■ Yang Harus Dikerjakan
1. Menurut teks tentang bunga bank, apa yang menjadi sandaran paling besar bagi kelangsungan hidup perbankan?
2. Sebutkan seluruh kegunaan lembaga perbankan yang muncul pada abad pertengahan sebagaimana disebutkan dalam teks tentang bunga bank.
3. Teruskan teks tentang bunga bank mulai setelah kalimat terakhir yang tercantum.

Faiz AL-Husaini

Kebersamaan Memang Tak Selalu Mendatangkan Keindahan, Namun Tiada Keindahan Tanpa Kebersamaan================================================================================================== Berbagi Adalah Salah Satu Bentuk Dedikasi Dari Kebersamaan=======================================================================Salam KEBERSAMAAN========================================== Semoga Semua Ini Dapat Menjadi Berkah Bagi Sesama

Minggu, 22 April 2012

BUNGA BANK DALAM PERSPEKTIF ISLAM

Bunga Bank Dalam Perspektif Hukum Islam
A. Sejarah Bunga Bank Konvensional.
Bangsa-bangsa dahulu telah mengenal bank, tetapi bank ini berlainan dengan bank modern, sesuai dengan awal tingkat kejadiaannya transaksi di waktu itu. Saat itu belum ada mata uang dan baru muncul pada abad pertengahan, maka timbullah lembaga perbankan yang mereka gunakan sebagai alat mata uang, pertukaran uang dengan yang lain dan penyimpanan. Hal ini sesuai dengan tingkat kemajuan yang mereka capai pada saat itu. Mereka belum mengoperasikan uang yang didepositokan pada para bankir. Kemudian para bankir berpendapat bahwa adalah lebih baik kalau uang tersebut sebagian mereka kelola, karena pada umumnya pemilik uang tidak menginkan uang yang mereka titipkan itu dioperasikan. Sehingga, dengan uang yang dititipkan itu mereka dapat mengoperasikannya dalam jumlah tertentu, seraya mereka pun dapat mengembalikan uang titipan ini pada saat penitipnya memintanya kembali. Dengan cara semacam ini, penitip (deposan) tidak mengetahui bahwa uangnya telah dioperasikan atau dikembangkan oleh si bankir, karena yang bersangutan dapat mengembalikan kepada pemiliknya kapan saja uang itu ditariknya kembali, karena uang yang dititipkan pada si bankir itu banyak, sehingga ia dapat memperbesar operasinya dan mendatangkan keuntungan yang besar pula.
1
Dengan demikian si bankir berpendapat bahwa suatu hal yang menguntungkan bagi dirinya kalau penitip uang (deposan) diberi bagian dari keuntungan uang yang mereka titipkan kepadanya, sehingga uang mereka pun berkembang pula, dengan cara ini, si penitip memperoleh keuntungan dan si bankir juga mendapatkan untung yang jauh lebih besar. Bilamana si deposan tidak diberi keuntungan, barangkali mereka tidak akan menitipkan uangnya lagi pada si bankir atau tidak mengizinkan untuk dikembangkan. Karena itu, akhirnya orang-orang lain dapat digalakkan untuk menitipkan uang mereka padanya, sehingga akan bertambah investasi dan keuntungannya. Dari sinilah kemudian lahir gagasan lembaga perbankan modern (bank konvensional). Yang menjadi sandaran paling besar bagi kelangsungan hidup perbankan adalah deposito, sekalipun bersandar juga pada dua sumber lain, yaitu:
1. Modal, meliputi modal yang diberikan pemegang saham dan modal yang didapat dari keuntungan.

■ Data untuk Diperiksa

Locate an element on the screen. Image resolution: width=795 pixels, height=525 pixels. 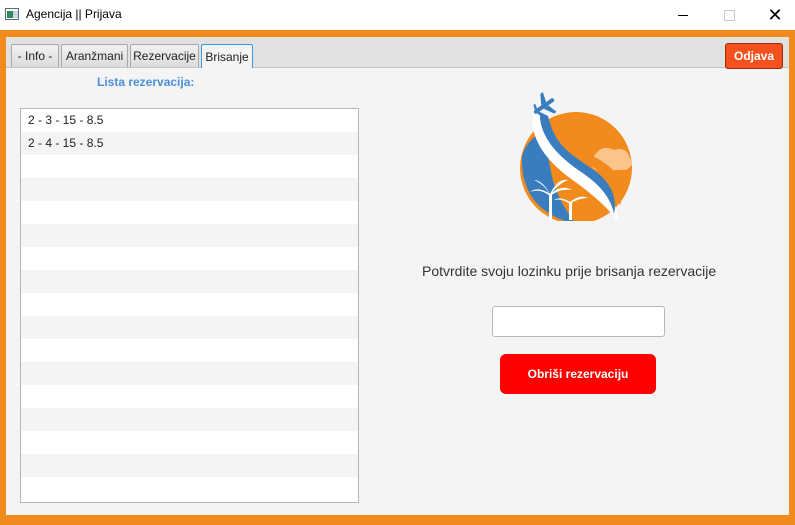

--

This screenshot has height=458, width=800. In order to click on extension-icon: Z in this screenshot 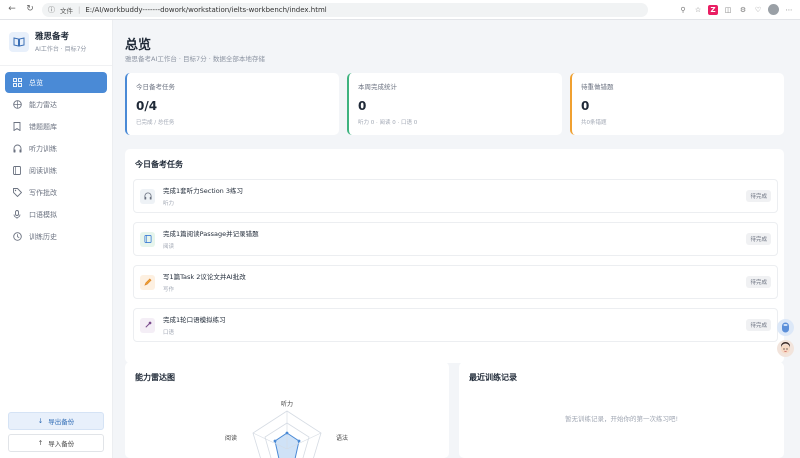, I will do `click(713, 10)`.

==

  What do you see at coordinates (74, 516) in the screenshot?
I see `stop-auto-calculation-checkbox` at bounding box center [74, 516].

■ Jawaban Setiap Tugas
1. Deposito.

2.
- Alat mata uang
- Pertukaran uang dengan yang lain
- Penyimpanan

3.
2. Kredit, hal ini dilakukan oleh bank-bank dagang bila membutuhkan modal, dan dipinjam dari bank sentral atau bank lain.
Menurut catatan sejarah, usaha perbankan sudah dikenal kurang lebih 2500 tahun sebelum masehi dalam masyarakat Mesir Purba dan Yunani Kuno, kemudian masyarakat Romawi. Karena itu, sepantasnya kalau Plato (427-347 SM) sudah berbicara tentang bahaya rente. Perkembangan bank modern mulai berkemabang di Italia dalam abad pertengahan yang dikuasai oleh beberapa keluarga untuk pembiayaan kepausan dan perdagangan wol, kemudian perbankan berkembang pesat sesudah memasuki abad ke-18 dan 19.
Bank diambil dari kata banco, bahasa Italia, artinya meja.2 Dulu para penukar uang (money changer) melakukan pekerjaan mereka di pelabuhan-pelabuhan tempat para kelasi kapal datang dan pergi, para pengembara, dan wiraswastawan turun-naik kapal. Money changer itu meletakkan uang di atas sebuah meja (banco) di hadapan mereka. Aktivitas di atas banco inilah yang menyebabkan para ahli ekonomi menelusuri sejarah perbankan, mengaitkan kata banco dengan lembaga keuangan yang bergerak dalam bidang ini dengan nama “bank”. Dengan demikian, bank di sini berfungsi sebagai penukaran uang antar bangsa yang berbeda-beda mata uangnya.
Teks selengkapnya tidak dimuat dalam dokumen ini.